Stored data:
· · · · · · ·

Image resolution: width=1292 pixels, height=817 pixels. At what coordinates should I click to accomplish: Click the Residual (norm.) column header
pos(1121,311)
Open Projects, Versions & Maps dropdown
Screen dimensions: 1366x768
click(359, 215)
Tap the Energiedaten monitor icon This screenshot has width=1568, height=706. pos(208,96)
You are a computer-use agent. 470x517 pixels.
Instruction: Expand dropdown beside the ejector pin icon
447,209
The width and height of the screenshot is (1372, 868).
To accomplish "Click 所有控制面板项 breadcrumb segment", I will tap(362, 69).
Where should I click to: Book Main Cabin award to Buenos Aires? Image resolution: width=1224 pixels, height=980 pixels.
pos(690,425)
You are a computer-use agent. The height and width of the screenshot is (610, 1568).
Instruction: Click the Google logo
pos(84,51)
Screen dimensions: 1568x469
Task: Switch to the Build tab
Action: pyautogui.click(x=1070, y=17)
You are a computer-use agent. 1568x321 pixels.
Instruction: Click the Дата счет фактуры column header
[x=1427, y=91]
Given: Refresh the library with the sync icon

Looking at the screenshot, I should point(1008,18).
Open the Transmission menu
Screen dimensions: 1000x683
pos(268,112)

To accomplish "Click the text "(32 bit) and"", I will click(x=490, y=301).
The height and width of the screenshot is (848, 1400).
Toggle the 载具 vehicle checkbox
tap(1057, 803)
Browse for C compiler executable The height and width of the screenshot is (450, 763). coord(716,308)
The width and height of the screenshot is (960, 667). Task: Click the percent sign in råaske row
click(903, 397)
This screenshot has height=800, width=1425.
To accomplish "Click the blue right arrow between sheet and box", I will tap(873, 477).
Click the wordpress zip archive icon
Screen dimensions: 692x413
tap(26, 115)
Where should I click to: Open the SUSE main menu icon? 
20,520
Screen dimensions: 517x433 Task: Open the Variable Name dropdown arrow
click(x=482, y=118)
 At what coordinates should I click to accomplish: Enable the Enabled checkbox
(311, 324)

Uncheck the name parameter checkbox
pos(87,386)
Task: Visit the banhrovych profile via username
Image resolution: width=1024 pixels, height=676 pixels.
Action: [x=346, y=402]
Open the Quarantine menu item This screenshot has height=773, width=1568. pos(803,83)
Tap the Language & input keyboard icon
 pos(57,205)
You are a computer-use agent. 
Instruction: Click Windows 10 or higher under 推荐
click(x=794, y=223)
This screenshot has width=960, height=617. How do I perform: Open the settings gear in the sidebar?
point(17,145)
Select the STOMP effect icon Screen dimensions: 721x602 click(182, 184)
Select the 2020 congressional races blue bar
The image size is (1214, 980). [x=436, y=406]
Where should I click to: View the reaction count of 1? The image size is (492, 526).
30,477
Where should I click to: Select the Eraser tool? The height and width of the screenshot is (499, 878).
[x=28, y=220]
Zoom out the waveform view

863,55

· · · · · · ·

WHAT TO WORK ON: From the records above, extract each line exactly as shown.

SOLUTION TO THE PROBLEM:
Image resolution: width=1292 pixels, height=817 pixels. At what coordinates should I click to accomplish: Click the Residual (norm.) column header
pos(1121,311)
Open Projects, Versions & Maps dropdown
Screen dimensions: 1366x768
click(359, 215)
Tap the Energiedaten monitor icon This screenshot has width=1568, height=706. pos(208,96)
You are a computer-use agent. 470x517 pixels.
Instruction: Expand dropdown beside the ejector pin icon
447,209
The width and height of the screenshot is (1372, 868).
To accomplish "Click 所有控制面板项 breadcrumb segment", I will tap(362, 69).
Where should I click to: Book Main Cabin award to Buenos Aires? Image resolution: width=1224 pixels, height=980 pixels.
pos(690,425)
You are a computer-use agent. The height and width of the screenshot is (610, 1568).
Instruction: Click the Google logo
pos(84,51)
Screen dimensions: 1568x469
Task: Switch to the Build tab
Action: pyautogui.click(x=1070, y=17)
You are a computer-use agent. 1568x321 pixels.
Instruction: Click the Дата счет фактуры column header
[x=1427, y=91]
Given: Refresh the library with the sync icon

Looking at the screenshot, I should point(1008,18).
Open the Transmission menu
Screen dimensions: 1000x683
pos(268,112)

To accomplish "Click the text "(32 bit) and"", I will click(x=490, y=301).
The height and width of the screenshot is (848, 1400).
Toggle the 载具 vehicle checkbox
tap(1057, 803)
Browse for C compiler executable The height and width of the screenshot is (450, 763). coord(716,308)
The width and height of the screenshot is (960, 667). Task: Click the percent sign in råaske row
click(903, 397)
This screenshot has height=800, width=1425.
To accomplish "Click the blue right arrow between sheet and box", I will tap(873, 477).
Click the wordpress zip archive icon
Screen dimensions: 692x413
tap(26, 115)
Where should I click to: Open the SUSE main menu icon? 
20,520
Screen dimensions: 517x433 Task: Open the Variable Name dropdown arrow
click(x=482, y=118)
 At what coordinates should I click to accomplish: Enable the Enabled checkbox
(311, 324)

Uncheck the name parameter checkbox
pos(87,386)
Task: Visit the banhrovych profile via username
Image resolution: width=1024 pixels, height=676 pixels.
Action: [x=346, y=402]
Open the Quarantine menu item This screenshot has height=773, width=1568. pos(803,83)
Tap the Language & input keyboard icon
 pos(57,205)
You are a computer-use agent. 
Instruction: Click Windows 10 or higher under 推荐
click(x=794, y=223)
This screenshot has width=960, height=617. How do I perform: Open the settings gear in the sidebar?
point(17,145)
Select the STOMP effect icon Screen dimensions: 721x602 click(182, 184)
Select the 2020 congressional races blue bar
The image size is (1214, 980). [x=436, y=406]
Where should I click to: View the reaction count of 1? The image size is (492, 526).
30,477
Where should I click to: Select the Eraser tool? The height and width of the screenshot is (499, 878).
[x=28, y=220]
Zoom out the waveform view

863,55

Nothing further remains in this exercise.